Highly damaging ransomware attacks against the public sector show no sign of abating. A couple of weeks ago, Key Biscayne became the third local Florida government to get hit by ransomware within one month. This incident came on the heels of two widely publicized attacks that shut down email servers, emergency response systems and online public services in Lake City and Riviera Beach, Florida.
Ransomware locks down an organization’s IT systems and demands a ransom payment (typically in Bitcoin) in return for a decryption key. In the cases of Lake City and Riviera Beach, the victims paid a total of more than $1 million to decrypt their data and regain access to their systems.
In all three instances, the attack started when city employees unknowingly clicked on an email attachment (i.e., phishing) that infected their computers with malware. Once installed on an endpoint device, today’s sophisticated ransomware can quickly spread across the network and lock down an entire organization.
Why Organizations Are Vulnerable to Ransomware
Ransomware attacks are difficult to stop because they target the weakest leak in the IT security chain – the user. These attacks are particularly common in public sector organizations, like municipalities and hospitals, which typically have antiquated IT systems and lack advanced security tools and user training.
Equally disturbing is the fact that many ransomware victims simply choose to pay their attackers. This is because the cost of not paying the ransom – permanent loss of critical/sensitive data as well as mitigation and recovery efforts – is exorbitant. The city of Baltimore was hit by ransomware in May 2019 and chose not to pay the hacker’s original demands of $76,000. To their chagrin, recovery efforts took over one month and cost more than $18 million.
Ways to Fight Back Against Ransomware
While you can’t prevent your organization from being targeted by a ransomware attack, you can take steps to protect your data.

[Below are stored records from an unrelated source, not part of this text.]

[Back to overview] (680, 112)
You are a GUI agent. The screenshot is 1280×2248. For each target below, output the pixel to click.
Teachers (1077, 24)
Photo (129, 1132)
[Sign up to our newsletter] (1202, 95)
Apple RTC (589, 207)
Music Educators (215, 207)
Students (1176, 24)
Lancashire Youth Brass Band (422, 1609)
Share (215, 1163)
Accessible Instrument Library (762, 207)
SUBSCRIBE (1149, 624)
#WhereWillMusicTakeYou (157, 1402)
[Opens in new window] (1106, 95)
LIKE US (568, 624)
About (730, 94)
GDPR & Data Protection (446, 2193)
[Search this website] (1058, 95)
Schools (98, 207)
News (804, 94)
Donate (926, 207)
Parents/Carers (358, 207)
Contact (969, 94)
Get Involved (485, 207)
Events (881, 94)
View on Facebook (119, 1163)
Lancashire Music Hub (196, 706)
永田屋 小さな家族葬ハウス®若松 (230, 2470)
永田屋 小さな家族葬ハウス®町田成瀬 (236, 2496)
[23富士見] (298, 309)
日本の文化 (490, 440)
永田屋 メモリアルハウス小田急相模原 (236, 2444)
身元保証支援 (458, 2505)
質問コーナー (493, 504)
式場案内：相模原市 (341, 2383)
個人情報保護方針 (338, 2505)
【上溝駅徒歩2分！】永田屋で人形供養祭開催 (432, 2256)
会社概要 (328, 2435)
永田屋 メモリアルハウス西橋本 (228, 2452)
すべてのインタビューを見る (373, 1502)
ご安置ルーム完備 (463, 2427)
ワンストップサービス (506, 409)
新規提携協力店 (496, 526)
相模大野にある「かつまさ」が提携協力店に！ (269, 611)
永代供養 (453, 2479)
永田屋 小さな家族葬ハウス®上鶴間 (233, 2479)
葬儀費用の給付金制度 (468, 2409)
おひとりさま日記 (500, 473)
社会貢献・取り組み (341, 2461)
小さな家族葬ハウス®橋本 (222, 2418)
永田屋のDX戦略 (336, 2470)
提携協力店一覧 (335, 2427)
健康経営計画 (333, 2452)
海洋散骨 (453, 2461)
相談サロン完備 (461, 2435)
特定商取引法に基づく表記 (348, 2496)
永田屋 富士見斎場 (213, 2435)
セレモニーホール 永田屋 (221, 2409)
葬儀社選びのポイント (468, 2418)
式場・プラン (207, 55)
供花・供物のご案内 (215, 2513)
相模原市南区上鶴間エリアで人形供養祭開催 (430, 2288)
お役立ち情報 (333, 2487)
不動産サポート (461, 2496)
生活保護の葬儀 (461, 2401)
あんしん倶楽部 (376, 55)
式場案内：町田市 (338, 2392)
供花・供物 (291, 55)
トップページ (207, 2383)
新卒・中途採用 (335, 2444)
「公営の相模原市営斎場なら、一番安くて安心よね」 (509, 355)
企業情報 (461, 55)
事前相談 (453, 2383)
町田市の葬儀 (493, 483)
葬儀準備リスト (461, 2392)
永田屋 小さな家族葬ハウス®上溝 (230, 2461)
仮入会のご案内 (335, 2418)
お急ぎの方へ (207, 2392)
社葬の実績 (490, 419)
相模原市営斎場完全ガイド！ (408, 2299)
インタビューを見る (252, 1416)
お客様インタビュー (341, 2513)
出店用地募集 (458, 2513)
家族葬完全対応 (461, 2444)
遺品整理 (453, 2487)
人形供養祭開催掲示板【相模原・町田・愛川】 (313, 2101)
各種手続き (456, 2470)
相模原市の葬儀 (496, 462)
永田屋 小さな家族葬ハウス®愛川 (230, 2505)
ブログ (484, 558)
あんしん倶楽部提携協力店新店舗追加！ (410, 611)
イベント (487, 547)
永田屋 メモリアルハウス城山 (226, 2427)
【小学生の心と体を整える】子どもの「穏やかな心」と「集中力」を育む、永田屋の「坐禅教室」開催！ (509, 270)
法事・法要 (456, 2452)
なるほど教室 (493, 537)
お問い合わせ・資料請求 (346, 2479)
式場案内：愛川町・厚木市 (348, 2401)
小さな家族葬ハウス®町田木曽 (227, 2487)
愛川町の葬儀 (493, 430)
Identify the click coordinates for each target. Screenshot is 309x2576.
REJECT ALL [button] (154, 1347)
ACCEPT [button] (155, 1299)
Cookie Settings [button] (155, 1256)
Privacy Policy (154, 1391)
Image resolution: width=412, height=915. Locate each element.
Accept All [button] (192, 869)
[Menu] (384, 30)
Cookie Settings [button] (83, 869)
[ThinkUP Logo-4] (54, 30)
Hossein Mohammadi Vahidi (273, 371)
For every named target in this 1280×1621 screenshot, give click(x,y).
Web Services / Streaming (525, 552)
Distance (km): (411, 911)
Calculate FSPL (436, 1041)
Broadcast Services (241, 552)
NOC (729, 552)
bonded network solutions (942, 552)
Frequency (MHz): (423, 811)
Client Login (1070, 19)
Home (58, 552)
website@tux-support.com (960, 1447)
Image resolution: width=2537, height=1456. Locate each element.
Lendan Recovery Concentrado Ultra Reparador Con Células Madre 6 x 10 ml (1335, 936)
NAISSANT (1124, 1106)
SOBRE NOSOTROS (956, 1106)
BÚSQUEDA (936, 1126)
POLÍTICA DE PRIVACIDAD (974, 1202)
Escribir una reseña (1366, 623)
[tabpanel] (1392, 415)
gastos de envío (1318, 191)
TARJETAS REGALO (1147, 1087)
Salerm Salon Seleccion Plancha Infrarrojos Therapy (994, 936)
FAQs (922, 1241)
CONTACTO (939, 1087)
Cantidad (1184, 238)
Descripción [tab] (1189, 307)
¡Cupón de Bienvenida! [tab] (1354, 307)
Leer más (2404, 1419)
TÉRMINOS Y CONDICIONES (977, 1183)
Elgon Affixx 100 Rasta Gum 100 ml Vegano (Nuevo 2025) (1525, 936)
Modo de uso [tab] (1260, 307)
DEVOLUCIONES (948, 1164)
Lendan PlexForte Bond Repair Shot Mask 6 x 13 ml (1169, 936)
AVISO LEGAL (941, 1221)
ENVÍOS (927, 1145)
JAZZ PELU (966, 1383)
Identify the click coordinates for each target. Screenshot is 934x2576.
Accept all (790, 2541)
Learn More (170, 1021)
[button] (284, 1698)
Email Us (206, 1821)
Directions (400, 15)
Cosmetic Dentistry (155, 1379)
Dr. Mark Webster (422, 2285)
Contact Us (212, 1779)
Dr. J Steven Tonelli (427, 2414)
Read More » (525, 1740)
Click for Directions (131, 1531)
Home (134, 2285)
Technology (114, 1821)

In this way, you’ll be positioned to avoid paying the ransom and to recover quickly in the event of an attack.
Based on the Department of Homeland Security (DHS) recommendations and other best practices, organizations should take the following measures to protect against ransomware:
- Secure your perimeter and your edge devices (PCs, laptops, etc.)
- Update your systems to include the latest patches and software updates.
- Offer cybersecurity awareness training to your employees and educate users to identify and avoid phishing attacks
- Use antivirus software, firewalls, email filters and other preventative software to guard against malicious network traffic
- Make sure all your data is backed up in a secure and reliable fashion (my colleague recently warned against some basic data protection misconceptions)
- Back up all files and systems and retain backup versions in a read-only repository
- Be sure to physically separate your backups from the main copy of your data
Drawbacks of Traditional Solutions
While virtually all enterprises and large organizations employ backup products, most of these tools were not built to protect data against ransomware attacks that can lock down a network in minutes. This is because even the most efficient endpoint and server backup products operate with a backup interval setting of 4-8 hours – nearly a full business day.
Thus, in the best-case scenario, this means losing up to a day’s worth of productivity following an attack. If you’ve got hundreds or thousands of users, this is a huge productivity loss.
Effectively fighting back against ransomware requires a data management strategy that goes beyond endpoint security or backup. True data protection means reducing backup intervals from hours to minutes, while ensuring that data is always encrypted so that it cannot be used by attackers.
Advantages of a Secure Edge-to-Cloud Strategy
End-to-end security is a “must” for protecting data from ransomware and other cyber threats. In modern cloud-driven enterprise environments, this means protecting your data at the edge (where it’s created), in transit (over the network), and in the cloud (where it’s stored).
Building a secure edge to cloud strategy can help organizations protect their data and prevent potential damage from ransomware and other cyber threats. Such a data management strategy should include the following key elements:
- Virtual Private Cloud – Data management and file services should be performed 100% within the firewall – whether on-premises or using public cloud infrastructure.
- End-to-End Encryption – Source-based encryption should be used to secure data before it leaves your devices, offices and servers. This means that in the event of an attack, even if your data is temporarily locked, it cannot be read.
- Smart Data Control/Protection – Global File Systems let you track file changes across the entire organization and create incremental versions of files as they are updated, reducing recovery point exposure from hours to minutes.
With such a strategy in place, data can be restored in minutes and operations can resume as usual. You’re in control of your data, and you’re no longer vulnerable to the hacker’s demands.
As the attack landscape continues to evolve, I believe we’ll see more and more enterprises and large organizations adopting secure edge-to-cloud solutions to meet their growing data protection and business needs.